= Christiansborg (slave ship) =

Danish slave ship

Christiansborg was the first of six ships acquired by the Danish Guinea Company for use in the Triangle Trade. She was named for Fort Christiansborg on the Danish Gold Coast.

==History==
===1766–1767===
Christiansborg sailed from Copenhagen on 6 July 1766, bound for the Danish Gold Coast. She sailed from the Danish Gold Coast on 21 February 1767, bound for Saint Croix in the Danish West Indies. 235 of the enslaved Africans were still alive when the ship reached her destination approximately three months later. They were sold for 30,755 Danish rigsdaler

===1774–1776===
Christiansborg was captained by Johan Frandsen Ferentz on her second enslaving voyage. The ship saluted Kronborg Castle on 23 March 1774 to mark the beginning of her voyage. The West African coast was first sighted on 1 August. A cargo of 393 enslaved Africans were was acquired from local slave traders at Fort Christiansborg, Fort Fredensborg and Quitta.

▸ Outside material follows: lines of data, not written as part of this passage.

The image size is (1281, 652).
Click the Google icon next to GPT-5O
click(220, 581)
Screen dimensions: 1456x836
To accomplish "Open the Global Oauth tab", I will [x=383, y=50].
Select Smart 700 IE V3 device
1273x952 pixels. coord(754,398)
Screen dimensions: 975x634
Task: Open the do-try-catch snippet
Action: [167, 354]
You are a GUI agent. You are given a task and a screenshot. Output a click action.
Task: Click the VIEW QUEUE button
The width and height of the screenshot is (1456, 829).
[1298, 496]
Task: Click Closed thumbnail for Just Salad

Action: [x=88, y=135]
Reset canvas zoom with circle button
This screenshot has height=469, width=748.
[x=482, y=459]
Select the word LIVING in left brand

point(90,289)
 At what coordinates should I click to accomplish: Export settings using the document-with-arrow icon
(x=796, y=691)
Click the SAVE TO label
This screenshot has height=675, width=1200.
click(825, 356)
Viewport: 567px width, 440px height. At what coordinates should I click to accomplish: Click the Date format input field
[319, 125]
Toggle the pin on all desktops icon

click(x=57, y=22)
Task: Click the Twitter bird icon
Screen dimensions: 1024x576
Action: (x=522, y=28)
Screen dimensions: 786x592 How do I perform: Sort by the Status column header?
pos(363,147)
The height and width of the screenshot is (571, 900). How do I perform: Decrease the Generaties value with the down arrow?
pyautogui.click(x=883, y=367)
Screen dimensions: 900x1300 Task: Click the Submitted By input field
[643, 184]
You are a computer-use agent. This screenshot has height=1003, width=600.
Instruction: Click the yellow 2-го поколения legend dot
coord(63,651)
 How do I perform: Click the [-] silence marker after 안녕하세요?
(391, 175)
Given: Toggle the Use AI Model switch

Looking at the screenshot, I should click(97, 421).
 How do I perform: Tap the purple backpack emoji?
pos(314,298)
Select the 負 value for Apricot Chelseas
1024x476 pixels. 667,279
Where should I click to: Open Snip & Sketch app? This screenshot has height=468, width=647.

Ferentz set sail from Christiansborg on 25 February 1776, bound for Saint Croix. The next morning a slave revolt broke out on board the ship. The crew managed the regain control of the deck. On 28 February, Ferentz managed to get the ship back to Fort Fredensborg for assistance. 44 captives were killed and around 60 were seriously wounded. The ship was subsequently under repair while new provisions and captives were taken on board. Christiansborg was finally able to depart from Fort Fredensborg on 17 March, now with 336 enslaved Africans on aboard. Christiansted, Saint Croix, was reached exactly three months later. 83 captives had died during the voyage. Another seven died before they were transported ashore one week later.

Christiansborg sailed from Cristiansted on 3 August 1885, bound for Copenhagen. Both on the Atlantic Ocean and the North Sea, she was badly damaged in stormy weather. In October, she called at Mandal in Southern Norway. This resulted in a ten-month delay. The vessel finally arrived back at Copenhagen on 24 August 1776.

===1777–1779===
Christiansborg was captained by Bernt Jensen Mørch on her third enslaving voyage. She sailed from Copenhagen in April 1777, bound for the Danish Gold Coast. Mærch died off Fort Christiansborg in November. He was buried on land.

===Fate===
The fate of the ship is unknown. Another ship was given the name Christiansborg by the Danish Guinea Company in 1781. This ship was acquired from the grønlandske, islandske-finmarkske og guineiske Selskabe. It was constructed at the Royal Danish Greenland Company's shipyard in 1776 under supervision of master shipbuilder Erik Eskildsen. In 1782, she made her first voyage to the Danish Gold Coast. Jens Jensen Berg was part of the crew. He later captained the ship on two expeditions in the Triangle Trade.